DATA Start Marker
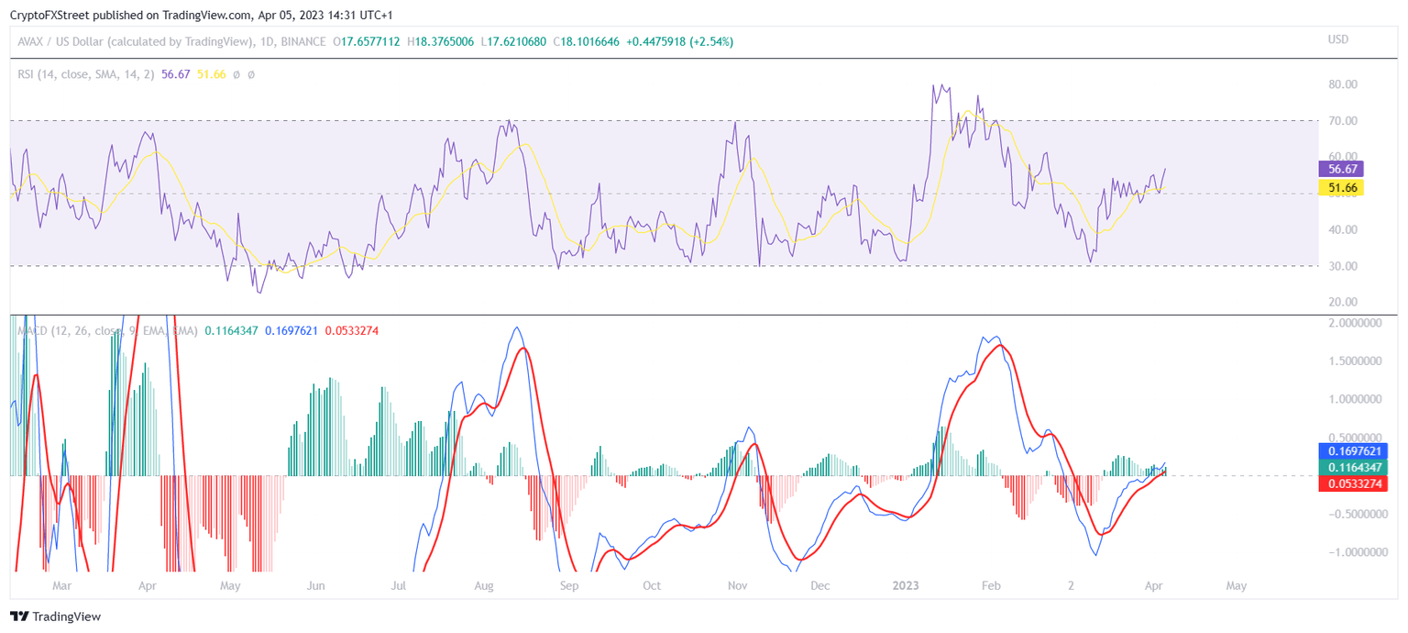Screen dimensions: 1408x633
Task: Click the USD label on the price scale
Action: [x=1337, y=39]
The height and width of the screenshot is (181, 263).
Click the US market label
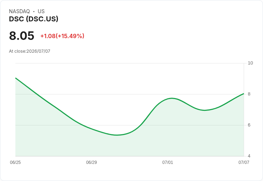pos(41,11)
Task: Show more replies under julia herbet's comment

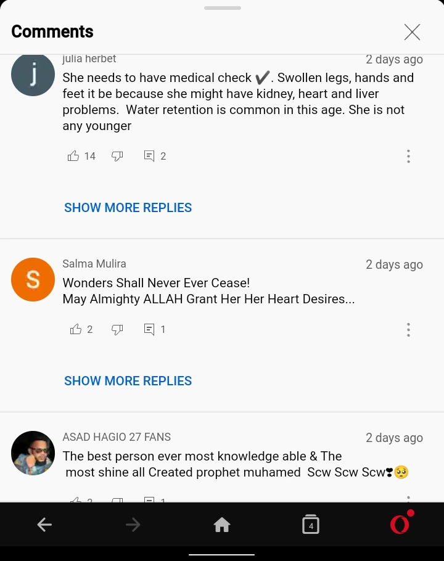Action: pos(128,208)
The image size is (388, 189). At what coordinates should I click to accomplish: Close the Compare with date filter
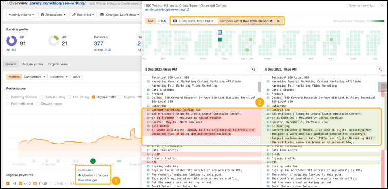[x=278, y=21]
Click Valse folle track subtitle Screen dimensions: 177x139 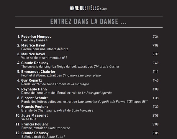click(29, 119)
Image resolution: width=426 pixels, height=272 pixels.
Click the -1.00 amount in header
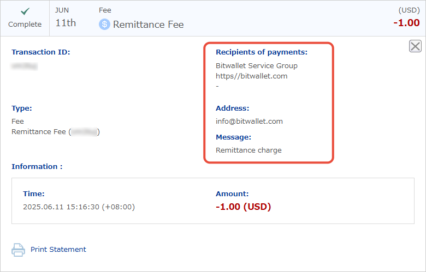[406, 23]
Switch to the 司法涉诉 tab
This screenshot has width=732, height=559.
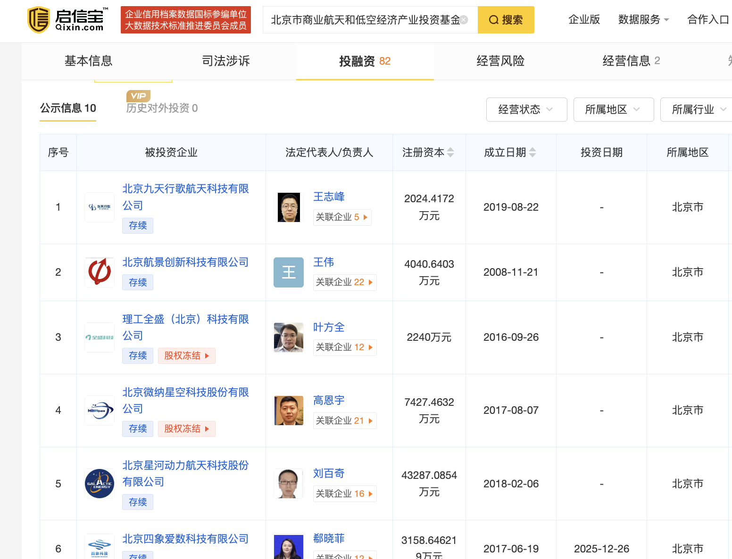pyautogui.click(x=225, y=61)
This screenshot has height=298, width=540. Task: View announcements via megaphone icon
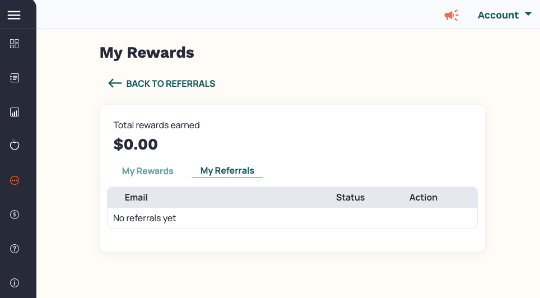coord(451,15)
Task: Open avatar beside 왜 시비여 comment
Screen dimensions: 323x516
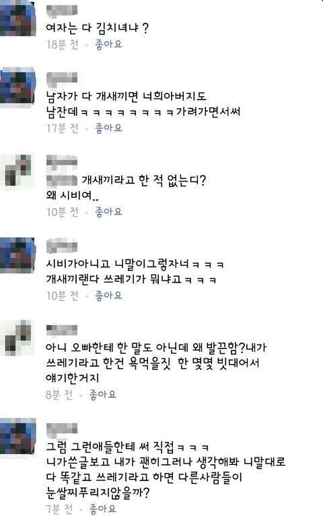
DATA End Marker
## [YOUR TASK]
Find the line with "Click the -1.00 amount in header". Return it and each line after it through the end of the data, exactly, without pictures.

## [ANSWER TO THIS TASK]
Click the -1.00 amount in header
[406, 23]
Switch to the 司法涉诉 tab
This screenshot has width=732, height=559.
pyautogui.click(x=225, y=61)
This screenshot has height=298, width=540. Task: View announcements via megaphone icon
coord(451,15)
Task: Open avatar beside 왜 시비여 comment
Screen dimensions: 323x516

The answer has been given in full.